3. Verificar el impacto en la visibilidad y los niveles de toxicidad: un fuego de mayor potencia puede generar humos más densos, incluso aunque su temperatura quede limitada por la acción de los rociadores.
4. Aplicar la equivalencia a la UNE EN 12845: resulta coherente equiparar la potencia del incendio de tal manera que se alcance la densidad y el área de operación de los rociadores conforme a la norma de diseño.

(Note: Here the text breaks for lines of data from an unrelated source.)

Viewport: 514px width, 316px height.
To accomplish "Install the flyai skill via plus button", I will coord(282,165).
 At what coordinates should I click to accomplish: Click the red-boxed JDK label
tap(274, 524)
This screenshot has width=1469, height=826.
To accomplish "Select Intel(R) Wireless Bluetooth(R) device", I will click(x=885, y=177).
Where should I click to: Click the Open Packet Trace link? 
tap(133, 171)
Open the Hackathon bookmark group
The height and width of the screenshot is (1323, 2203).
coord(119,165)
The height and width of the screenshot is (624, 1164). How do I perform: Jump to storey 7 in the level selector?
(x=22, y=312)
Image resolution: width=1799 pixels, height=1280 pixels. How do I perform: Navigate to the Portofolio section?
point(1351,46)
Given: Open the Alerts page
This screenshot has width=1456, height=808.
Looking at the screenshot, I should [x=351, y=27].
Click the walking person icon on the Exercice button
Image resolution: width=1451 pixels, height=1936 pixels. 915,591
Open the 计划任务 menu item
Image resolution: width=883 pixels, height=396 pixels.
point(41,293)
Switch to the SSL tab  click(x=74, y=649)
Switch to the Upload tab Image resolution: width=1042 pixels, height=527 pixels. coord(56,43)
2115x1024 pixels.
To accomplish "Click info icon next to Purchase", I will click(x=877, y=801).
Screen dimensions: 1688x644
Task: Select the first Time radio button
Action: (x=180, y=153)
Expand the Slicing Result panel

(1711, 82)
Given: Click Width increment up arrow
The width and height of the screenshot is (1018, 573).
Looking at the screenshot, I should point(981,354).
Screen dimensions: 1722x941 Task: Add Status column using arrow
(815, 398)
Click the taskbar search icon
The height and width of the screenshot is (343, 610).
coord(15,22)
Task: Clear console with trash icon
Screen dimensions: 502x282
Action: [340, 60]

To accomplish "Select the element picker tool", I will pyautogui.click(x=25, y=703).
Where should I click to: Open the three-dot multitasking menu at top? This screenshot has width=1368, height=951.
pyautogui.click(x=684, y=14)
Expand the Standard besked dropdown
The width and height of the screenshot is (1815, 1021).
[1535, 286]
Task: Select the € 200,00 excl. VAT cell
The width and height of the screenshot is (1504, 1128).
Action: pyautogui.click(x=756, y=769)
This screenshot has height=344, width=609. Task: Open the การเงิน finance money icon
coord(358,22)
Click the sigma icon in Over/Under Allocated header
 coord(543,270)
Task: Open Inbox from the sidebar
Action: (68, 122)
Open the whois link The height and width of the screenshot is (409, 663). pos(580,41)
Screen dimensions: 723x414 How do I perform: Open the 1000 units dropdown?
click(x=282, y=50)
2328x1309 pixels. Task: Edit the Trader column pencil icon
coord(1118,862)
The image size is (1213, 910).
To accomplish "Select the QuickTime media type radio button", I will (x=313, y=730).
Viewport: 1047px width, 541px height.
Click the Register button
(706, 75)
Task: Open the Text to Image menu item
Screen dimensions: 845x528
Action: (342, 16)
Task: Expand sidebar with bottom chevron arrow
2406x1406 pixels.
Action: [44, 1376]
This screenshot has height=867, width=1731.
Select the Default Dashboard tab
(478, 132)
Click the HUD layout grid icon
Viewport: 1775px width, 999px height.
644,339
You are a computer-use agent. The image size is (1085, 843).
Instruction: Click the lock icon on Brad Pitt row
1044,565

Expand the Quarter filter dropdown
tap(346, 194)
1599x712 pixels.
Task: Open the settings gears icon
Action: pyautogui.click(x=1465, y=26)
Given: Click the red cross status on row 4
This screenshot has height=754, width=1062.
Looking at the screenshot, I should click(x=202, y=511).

5. Reforzar la validez de los modelos: usar patrones de descarga y «súper-gotas» en FDS u otros programas permite aproximar el efecto real de los rociadores. Aunque incrementa los recursos de computación, es clave para obtener conclusiones más fiables.
Conclusión
Los estudios prestacionales de control de humos en edificios con rociadores automáticos a menudo se quedan en un escenario conservador «pero no suficiente»: el que asume que el fuego se estabiliza al primer o segundo rociador. Este enfoque, si bien es válido en muchos incendios reales, no garantiza cubrir esa fracción minoritaria de casos en los que el fuego crece lo bastante para activar múltiples rociadores de forma progresiva.
La selección de la curva de fuego adecuada y la inclusión del efecto real de la descarga de agua son claves para un diseño de SCTEH verdaderamente robusto. Es un mensaje que los especialistas en ingeniería de protección contra incendios y los responsables de proyectos deben considerar para evitar infradimensionar las medidas de seguridad en sus instalaciones.
Bibliografía resumida
- NFPA 204 «Standard for Smoke and Heat Venting», 2021.
- SFPE Handbook of Fire Protection Engineering (5.ª Ed.), 2016.
- UNE 23585:2017. «Requisitos y métodos de cálculo y diseño para proyectar un SCTEH en caso de incendio estacionario».
- UNE EN 12845, «Sistemas de rociadores automáticos», 2021.
- Nystedt, F. «Verifying Fire Safety Design in Sprinklered Buildings», Lund University, 2011.